Negotiations with Bond Head and Arthur
In Upper Canada, Lieutenant Governor Francis Bond Head had developed a scheme to put all the natives living in Southern Ontario on Manitoulin Island. However, the Mississaugas knew Manitoulin Island was not fit for farming as it was mostly rock   with animals, fruits and grasses being scarce due to lack of fertile soil and viewed the scheme as yet another violation of their rights.

The Mississaugas had cleared and built a thriving community at the Credit Mission as they had been promised retention of the land for future generations. In response to Bond Head's scheme, the Mississauga Band decided to send Catherine's uncle, Rev. Peter Jones, who was also the Chief of the Mississaugas to Great Britain to present their grievances to Queen Victoria. The Colonial Secretary, Lord Glenelg, sympathetic to the Canadian Native people's plight, recommended to Her Majesty the Queen, that the Credit River Mississaugas should be granted title deeds.

Meanwhile, having been ill-equipped to deal with European settlers, Lieutenant Governor Bond Head had resigned. His successor George Arthur, however, was no better and in 1840, he told the Native people that he was not in favor of them receiving deeds "for fear they would sell them".

On top of this, S.P. Jarvis, who was Chief Superintendent of Indian Affairs since 1837 was dismissed in disgrace in 1845 after an investigation by the Bagot commission found him guilty of misappropriating the Mississauga's funds. Shortly after, the Saugeen and Nawash Band invited the Mississaugas to settle on the Bruce Peninsula.

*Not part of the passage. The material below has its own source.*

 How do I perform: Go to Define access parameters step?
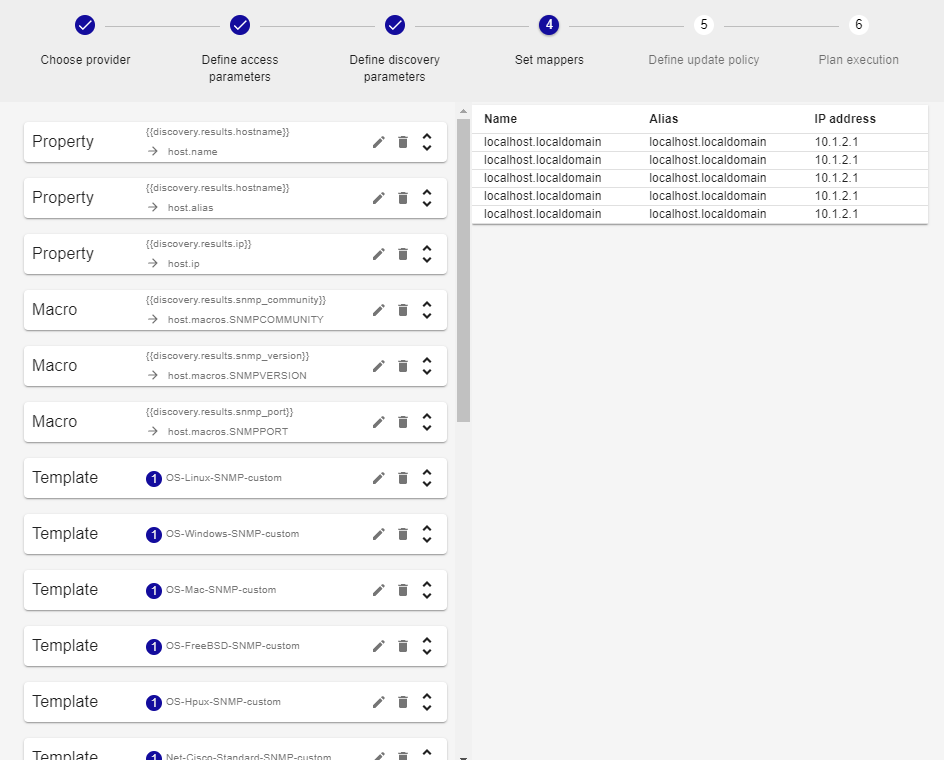click(x=240, y=25)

Oral history of the Saugeen people serves to remind people that Saugeen Territory never included a "Nawash Band." The traditional territory of the Saugeen people covered most of Southern Ontario, from around what is now known as Orangeville to Tobermory and to Grand Bend/Goderich.

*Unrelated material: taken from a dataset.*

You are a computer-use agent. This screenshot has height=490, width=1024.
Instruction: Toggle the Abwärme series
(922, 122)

Some people were relocated to Cape Croker from the Owen Sound area around 1860.

According to oral history, Saugeen allowed people to settle in the part of their traditional territory at Cape Croker. Also, descendants of Peter Jones are still alive at Saugeen. Peter Jones converted Chief Kegedonce of the Sable River and he took his Christian name to become Peter Kegedonce Jones. Descendants of Kegedonce Jones still live at Nawash, formerly Cape Croker. But Sable River no longer exists as an Aboriginal community.

Marriage, Family & Missionary Work
On January 9, 1839, Catherine's adopted father and uncle, Rev. Peter Jones performed the marriage of Catherine to William Sutton at the Credit Mission. William and Catherine Sutton continued to live at the Credit Mission with their three children, Catherine Brown Sutton, Joseph Sunego Sutton and Sophia Anne Sutton. They were all were members of the tribe until 1845 when they accepted the invitation of the Nawash Tribe and traveled north to Georgian Bay. After their adoption into the Nawash Band, they were given  of land by the tribe, now known as, Lot 34 and Lot 35, Concession 3, Sarawak on the beautiful shore of Georgian Bay.  Catherine and William cleared  of the  and built a house, barn, and enclosed garden on lot 34.

Oral history of the Saugeen notes that the Owen Sound area was part of their traditional territory. In fact, a footpath from Saugeen to Owen Sound later became a highway. It was not until the late 1980s that Cape Croker changed its name to Nawash. Cape Croker was also part of Saugeen Territory. Those who chose to move to Cape Croker after being forced out of Owen Sound around 1858 were mainly from the United States, from the Coldwater area or displaced from their homelands.

Also, according to Saugeen oral history, land was cared for and used by the entire membership. The Creator provided for all Ojibway and land ownership by individuals was not believed possible.

The people of Saugeen never agreed to give away individual parcels or lots to non-natives such as William Sutton.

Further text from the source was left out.